# TASK DETAILS
For the material that follows, return exactly the lines from the one with "Given: Select the Email Scanning status row" through the one with "Instruction: View BabaDook's", both ends included.

# PROVIDED DATA
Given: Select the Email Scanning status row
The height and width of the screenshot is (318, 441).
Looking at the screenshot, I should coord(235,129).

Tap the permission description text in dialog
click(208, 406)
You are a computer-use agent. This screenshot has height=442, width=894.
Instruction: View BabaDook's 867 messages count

...

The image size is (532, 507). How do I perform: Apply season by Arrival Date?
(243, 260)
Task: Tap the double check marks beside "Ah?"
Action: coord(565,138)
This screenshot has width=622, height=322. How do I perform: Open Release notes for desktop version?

...

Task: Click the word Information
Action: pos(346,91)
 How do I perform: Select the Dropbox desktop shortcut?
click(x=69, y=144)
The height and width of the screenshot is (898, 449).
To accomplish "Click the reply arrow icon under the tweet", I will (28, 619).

# ANSWER TO THIS EXERCISE
Given: Select the Email Scanning status row
The height and width of the screenshot is (318, 441).
Looking at the screenshot, I should coord(235,129).

Tap the permission description text in dialog
click(208, 406)
You are a computer-use agent. This screenshot has height=442, width=894.
Instruction: View BabaDook's 867 messages count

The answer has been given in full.